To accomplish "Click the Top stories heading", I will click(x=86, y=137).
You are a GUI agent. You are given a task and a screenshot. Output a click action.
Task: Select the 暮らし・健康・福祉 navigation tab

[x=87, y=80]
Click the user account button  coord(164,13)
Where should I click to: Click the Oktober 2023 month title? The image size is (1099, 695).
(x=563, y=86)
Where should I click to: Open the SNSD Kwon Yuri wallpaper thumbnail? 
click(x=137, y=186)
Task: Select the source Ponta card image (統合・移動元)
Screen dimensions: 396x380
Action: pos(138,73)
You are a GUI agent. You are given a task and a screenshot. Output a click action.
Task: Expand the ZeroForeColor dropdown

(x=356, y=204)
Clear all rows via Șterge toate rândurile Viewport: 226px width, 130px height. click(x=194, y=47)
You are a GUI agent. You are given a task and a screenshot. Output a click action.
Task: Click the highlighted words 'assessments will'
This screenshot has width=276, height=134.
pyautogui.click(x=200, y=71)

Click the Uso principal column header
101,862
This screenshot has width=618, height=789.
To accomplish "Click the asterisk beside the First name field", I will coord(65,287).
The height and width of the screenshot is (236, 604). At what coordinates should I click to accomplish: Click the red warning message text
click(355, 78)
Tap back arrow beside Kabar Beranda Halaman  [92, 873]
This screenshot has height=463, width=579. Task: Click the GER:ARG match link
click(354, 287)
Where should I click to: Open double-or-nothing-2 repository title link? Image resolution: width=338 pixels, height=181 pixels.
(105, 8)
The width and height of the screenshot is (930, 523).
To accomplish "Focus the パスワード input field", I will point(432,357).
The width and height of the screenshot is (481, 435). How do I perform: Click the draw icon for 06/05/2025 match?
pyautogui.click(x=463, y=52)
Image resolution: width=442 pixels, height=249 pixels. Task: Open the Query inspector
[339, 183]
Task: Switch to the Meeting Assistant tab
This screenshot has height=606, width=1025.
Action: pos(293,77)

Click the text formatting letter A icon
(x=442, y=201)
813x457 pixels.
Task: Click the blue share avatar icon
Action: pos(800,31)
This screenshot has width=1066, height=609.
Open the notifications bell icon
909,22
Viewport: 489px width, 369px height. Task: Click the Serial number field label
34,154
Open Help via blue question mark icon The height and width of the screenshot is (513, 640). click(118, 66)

● ● ● ● ● ● ●

Your instructions: Only the lines above from the line containing "Click the Uso principal column header" through the line containing "The width and height of the screenshot is (930, 523)." should be retyped, exactly and with both ends included.

Response:
Click the Uso principal column header
101,862
This screenshot has width=618, height=789.
To accomplish "Click the asterisk beside the First name field", I will coord(65,287).
The height and width of the screenshot is (236, 604). At what coordinates should I click to accomplish: Click the red warning message text
click(355, 78)
Tap back arrow beside Kabar Beranda Halaman  [92, 873]
This screenshot has height=463, width=579. Task: Click the GER:ARG match link
click(354, 287)
Where should I click to: Open double-or-nothing-2 repository title link? Image resolution: width=338 pixels, height=181 pixels.
(105, 8)
The width and height of the screenshot is (930, 523).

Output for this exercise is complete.